Penderitaan Nabi Muhammad SAW Menjelang Ajalnya
A. Penderitaan
Penderitaan adalah sebuah
keniscayaan, yang menimpa setiap mahluk hidup. Dengan demikian penderitaan
menurut saya adalah sesautu yang harus diterima dan harus dinikmati sebagai
sebuah konsekuensi hidup. Kenikmatan, kebahagiaan tidak akan terasa tanpa
pernah kita mengalami sebuah penderitaan. Persoalannya adalah bagaimana cara
kita memandang dan memperlakukan penderitaan itu untuk kekuatan kita.
Tidak akan ada yang terbebas dari
penderitaan atau masalah selama menjalani kehidupan di dunia ini. Karena dunia
adalah tempat bertemunya kesenangan dan penderitaan. Semua orang akan mengalami
penderitaan dalam hidupnya. Yang membedakan bagaimana cara menyikapinya.
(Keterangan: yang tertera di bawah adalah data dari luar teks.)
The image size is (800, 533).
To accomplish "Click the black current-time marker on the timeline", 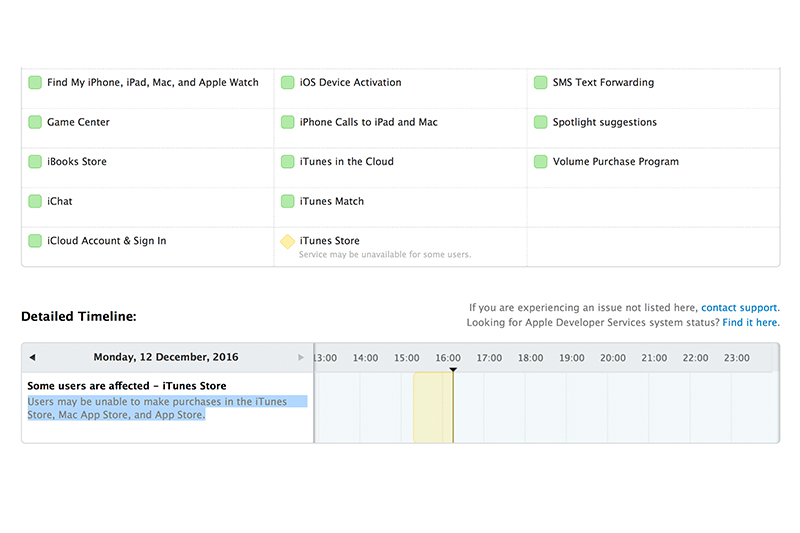I will [453, 370].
Menjadikan penderitaan sebagai masalah yang menyakitkan atau penderitaan
sebagai obat yang menyembuhkan jiwa.
Hakekat penderitaan
- Dikhotomi, artinya penderitaan dan kebahagian memiliki hubungan yang saling berkesinambungan dari pengalaman hidup manusia, tidak ada penderitaan jika tidak ada kebahagian
- Universal, unik , spesifik artinya bahwa seluruh manusia yang ada di dunia pasti tahu (mengenal, mengerti arti penderitaan. Setiap orang pernah merasakan menderit, berat-ringannya dipersepsi secara individual.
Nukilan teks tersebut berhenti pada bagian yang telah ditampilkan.